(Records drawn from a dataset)
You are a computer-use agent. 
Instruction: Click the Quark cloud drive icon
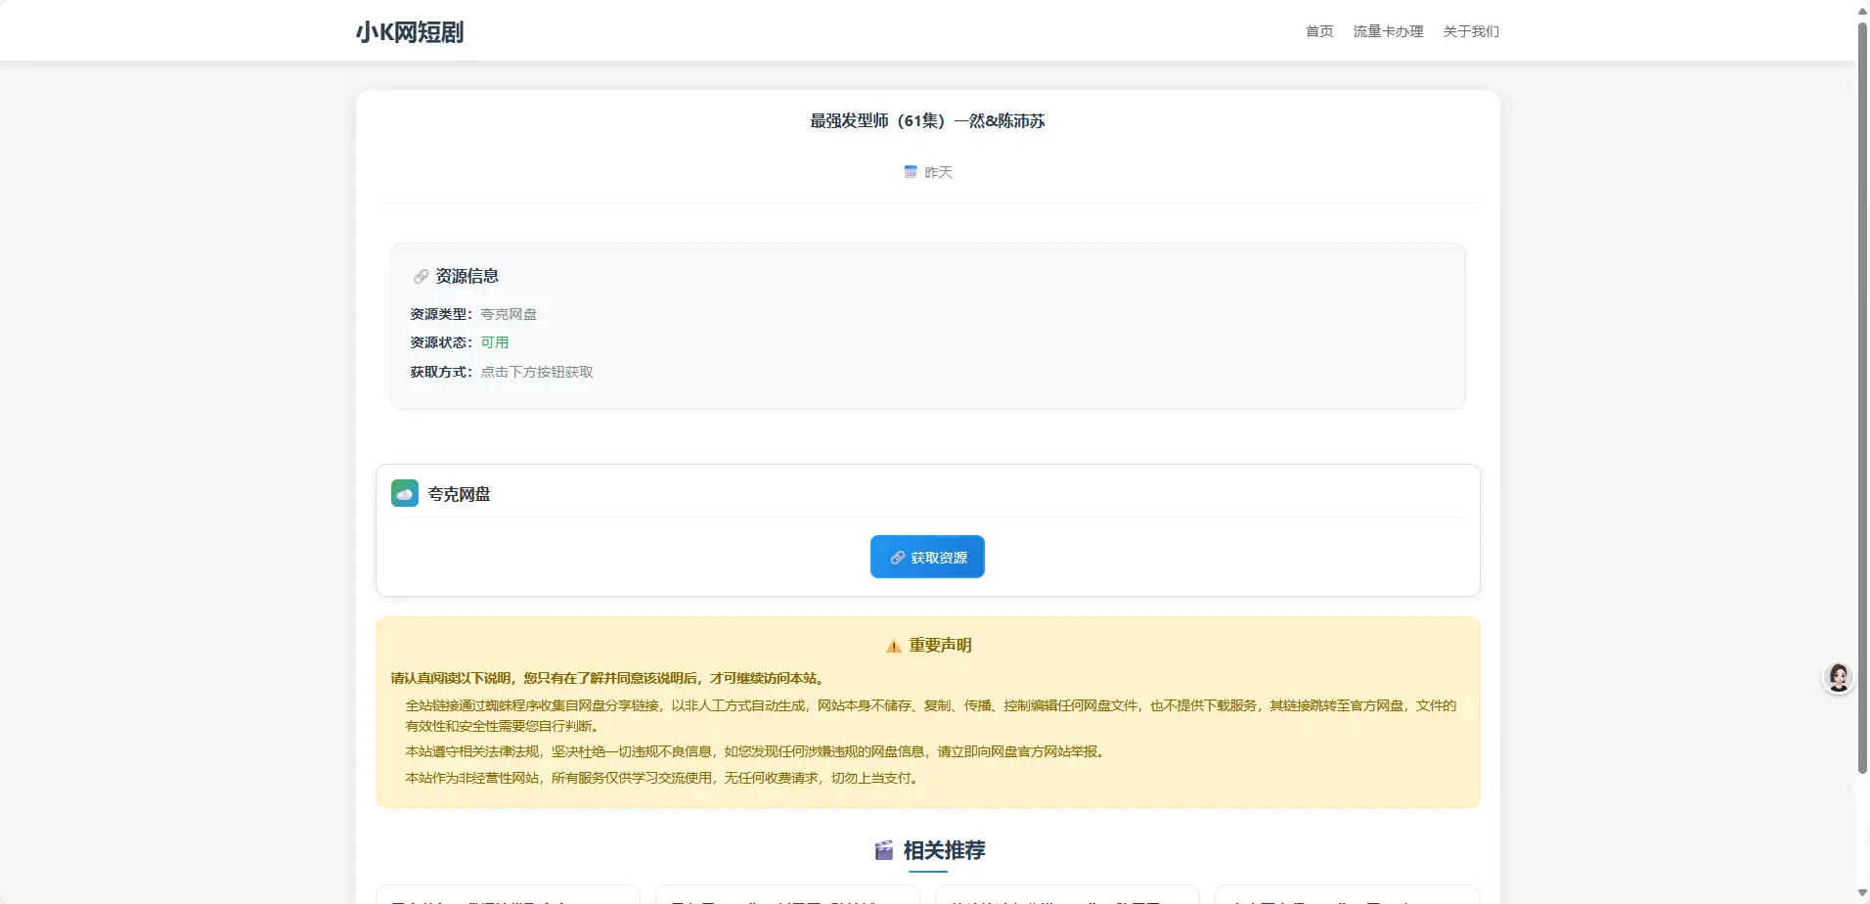405,493
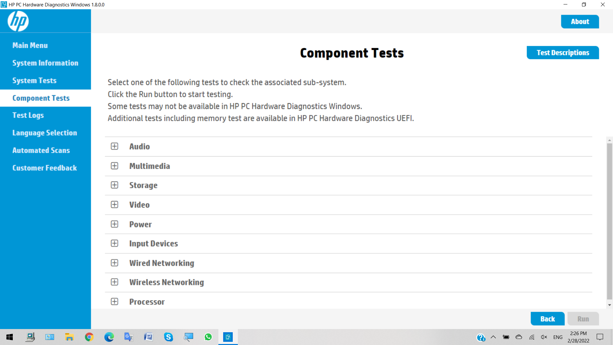
Task: Expand the Audio test category
Action: (114, 146)
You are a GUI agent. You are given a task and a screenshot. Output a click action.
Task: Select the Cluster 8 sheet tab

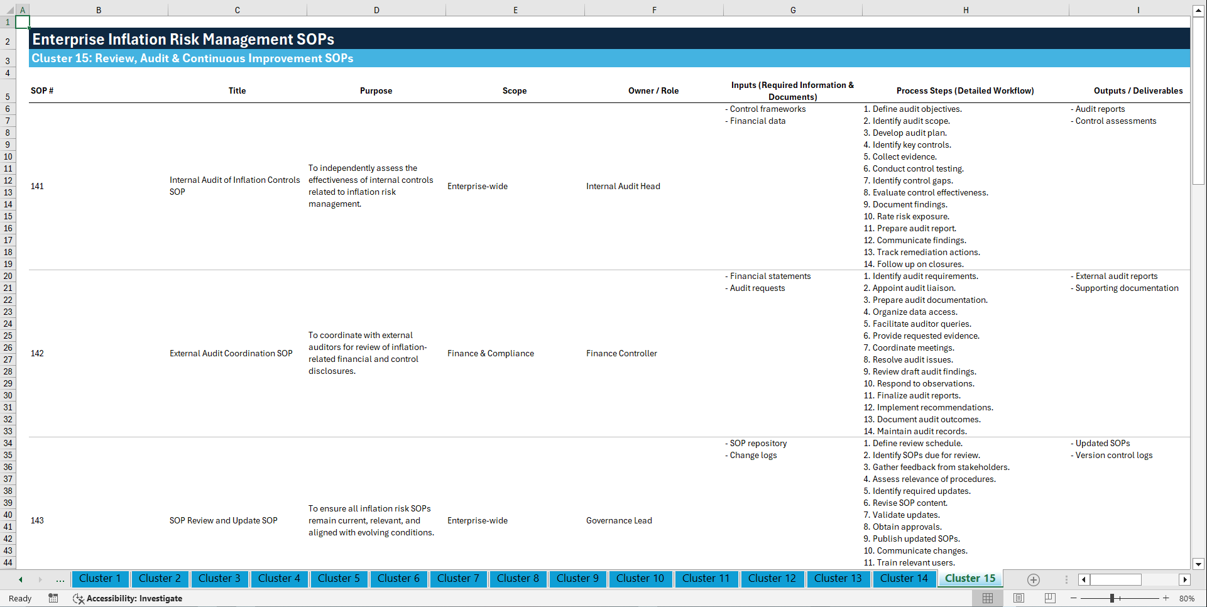(518, 579)
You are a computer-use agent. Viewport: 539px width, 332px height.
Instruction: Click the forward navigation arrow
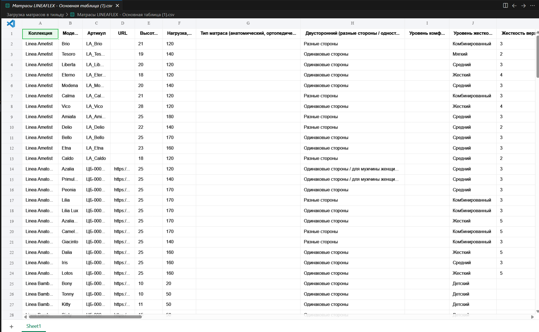(x=523, y=5)
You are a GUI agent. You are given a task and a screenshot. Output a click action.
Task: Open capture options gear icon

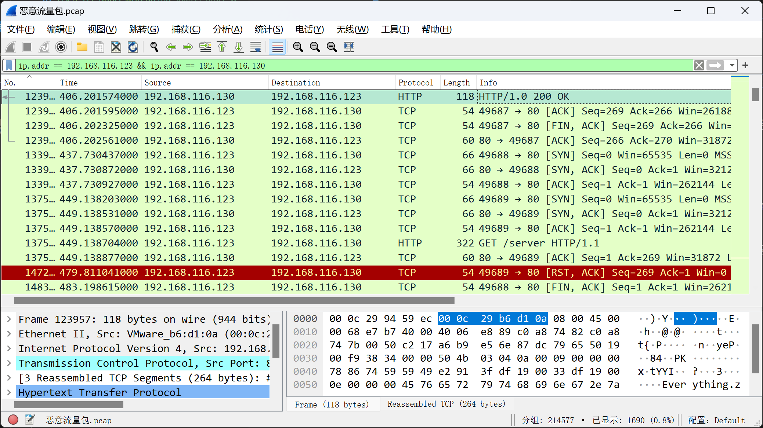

What you should do:
Omit every picture, then repeat the remaining data exactly as it appears above.

Output below:
You are a computer-use agent. 
Instruction: Click the Quark cloud drive icon
405,493
Task: Expand the Audio test category
Action: (114, 146)
You are a GUI agent. You are given a task and a screenshot. Output a click action.
Task: Select the Cluster 8 sheet tab

(518, 579)
You are a computer-use agent. Viewport: 539px width, 332px height.
Instruction: Click the forward navigation arrow
(x=523, y=5)
You are a GUI agent. You are given a task and a screenshot. Output a click action.
Task: Open capture options gear icon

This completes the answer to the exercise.